Drug-drug interactions and masking effects in sport doping: influence of miconazole administration on the urinary concentrations of endogenous anabolic steroids

Abstract

We have investigated the influence of oral miconazole administration on the urinary concentrations of endogenous anabolic androgenic steroids of doping relevance, specifically considering all these compounds routinely monitored in doping control analysis, in the framework of the steroidal module of the “athlete biological passport”, and other steroids, including dehydroepiandrosterone, 5α-dihydrotestosterone, and the hydroxylated metabolites recently proposed as additional markers of the intake of testosterone-related steroids (16α-hydroxy-androsterone, 16α-hydroxy-etiocholanolone, 6β-hydroxy-androsterone, 6β-hydroxy-etiocholanolone, 7α-hydroxy-dehydroepiandrosterone, and 7β-hydroxy-dehydroepiandrosterone). Urinary concentrations of the final metabolic products of the glucocorticoid biosynthetic pathways (11β-hydroxy-androsterone and 11β-hydroxy-etiocholanolone, the formerly used as an endogenous reference compound for the gas chromatography–combustion-isotope ratio mass spectrometry confirmation analysis) were also monitored.
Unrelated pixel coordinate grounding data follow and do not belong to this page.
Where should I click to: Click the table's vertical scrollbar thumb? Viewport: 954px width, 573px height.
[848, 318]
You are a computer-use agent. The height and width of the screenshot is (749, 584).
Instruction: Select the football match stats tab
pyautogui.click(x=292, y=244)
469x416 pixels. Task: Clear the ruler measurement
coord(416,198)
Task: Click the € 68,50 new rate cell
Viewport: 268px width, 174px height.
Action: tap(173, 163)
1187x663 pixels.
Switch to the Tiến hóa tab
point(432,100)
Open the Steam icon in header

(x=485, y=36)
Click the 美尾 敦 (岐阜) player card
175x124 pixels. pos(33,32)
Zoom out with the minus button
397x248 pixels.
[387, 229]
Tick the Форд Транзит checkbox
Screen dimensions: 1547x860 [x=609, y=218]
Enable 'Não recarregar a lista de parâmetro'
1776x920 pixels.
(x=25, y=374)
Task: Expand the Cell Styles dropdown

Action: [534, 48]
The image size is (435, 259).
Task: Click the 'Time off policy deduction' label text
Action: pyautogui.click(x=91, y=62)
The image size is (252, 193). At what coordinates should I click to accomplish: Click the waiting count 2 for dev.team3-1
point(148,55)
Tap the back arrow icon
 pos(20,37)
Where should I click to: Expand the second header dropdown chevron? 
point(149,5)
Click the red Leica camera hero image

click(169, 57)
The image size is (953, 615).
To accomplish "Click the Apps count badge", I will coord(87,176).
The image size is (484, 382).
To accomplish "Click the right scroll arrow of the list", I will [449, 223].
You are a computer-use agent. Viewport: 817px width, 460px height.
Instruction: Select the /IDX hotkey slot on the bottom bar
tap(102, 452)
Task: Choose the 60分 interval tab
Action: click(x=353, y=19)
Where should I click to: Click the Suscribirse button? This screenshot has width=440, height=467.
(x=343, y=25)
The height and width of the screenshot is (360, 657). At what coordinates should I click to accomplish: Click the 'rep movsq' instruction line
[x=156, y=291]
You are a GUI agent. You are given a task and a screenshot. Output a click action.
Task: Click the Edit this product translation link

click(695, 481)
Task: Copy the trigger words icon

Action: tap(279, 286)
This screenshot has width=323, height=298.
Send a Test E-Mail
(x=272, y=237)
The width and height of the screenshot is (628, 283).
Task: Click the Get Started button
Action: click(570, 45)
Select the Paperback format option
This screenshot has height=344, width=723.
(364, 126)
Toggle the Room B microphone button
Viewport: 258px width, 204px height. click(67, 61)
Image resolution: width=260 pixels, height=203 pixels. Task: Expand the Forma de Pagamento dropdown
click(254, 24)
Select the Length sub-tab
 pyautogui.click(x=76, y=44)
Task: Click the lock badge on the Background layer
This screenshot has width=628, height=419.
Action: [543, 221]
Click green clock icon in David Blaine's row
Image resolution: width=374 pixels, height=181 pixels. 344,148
Two healthy Caucasian volunteers exhibiting physiologically high testosterone/epitestosterone ratios and elevated concentrations of the main target steroids were selected for the study. Miconazole was administered orally (500 mg/day) for 1 week. Multiple urine samples were collected for 1 week before and during the treatment, and analyzed according to a validated analytical procedure based on gas chromatography–electron ionization-mass spectrometry in selected ion monitoring mode. Our results indicated that oral administration of miconazole decreased the urinary concentrations of androsterone, and to a lesser extent, of etiocholanolone (both detected as the sum of free and glucuronated steroids), and consequently the androsterone/testosterone and androsterone/etiocholanolone ratios. Furthermore, the urinary concentrations of 16α-hydroxy-etiocholanolone, 16α-hydroxy-androsterone, 7β-hydroxy-dehydroepiandrosterone, 6β-hydroxy-etiocholanolone, 7α-hydroxy-dehydroepiandrosterone, 6β-hydroxy-androsterone, 11β-hydroxy-androsterone, and 11β-hydroxy-etiocholanolone were significantly suppressed. This evidence suggests the potential intake of miconazole whenever the urinary steroid profile is characterized by abnormally low concentrations of the above-mentioned steroids.